By October 1990 Jagmohan Malhotra was gone, replaced as governor by Girish Saxena, a former head of India’s Research and Analysis Wing (RAW), the equivalent of the ISI. Five years earlier, Saxena had orchestrated a plan designed to smash an insurgency and pro-freedom movement in the Indian Punjab, the brutally effective ‘Operation Blue Star’ that left an estimated 1,500 civilians dead. Under his rule the bloodletting in Kashmir increased. After the army was sent in to quell a riot in the market town of Handwara, fifty miles north-west of Srinagar, 350 ancient houses and shops were burned down. Fifteen charred bodies were pulled from the ruins.

By now there was a multitude of Indian security forces operating in the Kashmir Valley, ranging from regular army to newly created reserve forces, paramilitary police as well as regular police, Special Branch, CID and a range of armed units attached to the intelligence agencies RAW and the Intelligence Branch (IB). The Handwara incident was blamed on the Border Security Force (BSF), a paramilitary outfit raised after the war between India and Pakistan in 1965. By 1990 more than a third of its 240,000 strength was deployed in Kashmir on counter-insurgency operations.

Provided material:
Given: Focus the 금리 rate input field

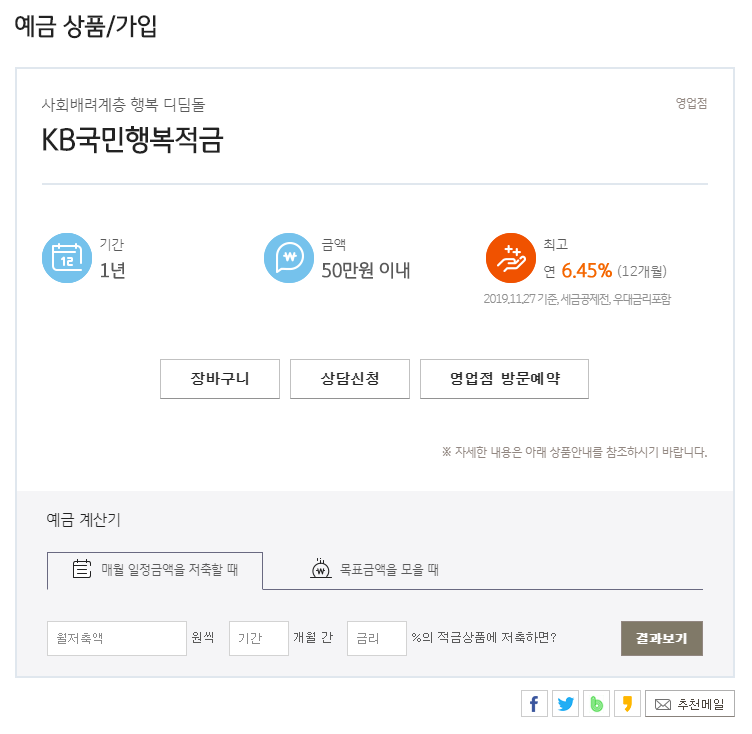Looking at the screenshot, I should point(377,638).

Given instruction 1: Reproduce verbatim the portion of the Kashmir passage that opens with the words containing "By now there" and closes with "on counter-insurgency operations.".
Given instruction 2: Render this sentence from the Kashmir passage in French: "The Handwara incident was blamed on the Border Security Force (BSF), a paramilitary outfit raised after the war between India and Pakistan in 1965."

Task response 1:
By now there was a multitude of Indian security forces operating in the Kashmir Valley, ranging from regular army to newly created reserve forces, paramilitary police as well as regular police, Special Branch, CID and a range of armed units attached to the intelligence agencies RAW and the Intelligence Branch (IB). The Handwara incident was blamed on the Border Security Force (BSF), a paramilitary outfit raised after the war between India and Pakistan in 1965. By 1990 more than a third of its 240,000 strength was deployed in Kashmir on counter-insurgency operations.

Task response 2: L'incident de Handwara a été imputé à la Force de sécurité des frontières (BSF), une formation paramilitaire créée après la guerre de 1965 entre l'Inde et le Pakistan.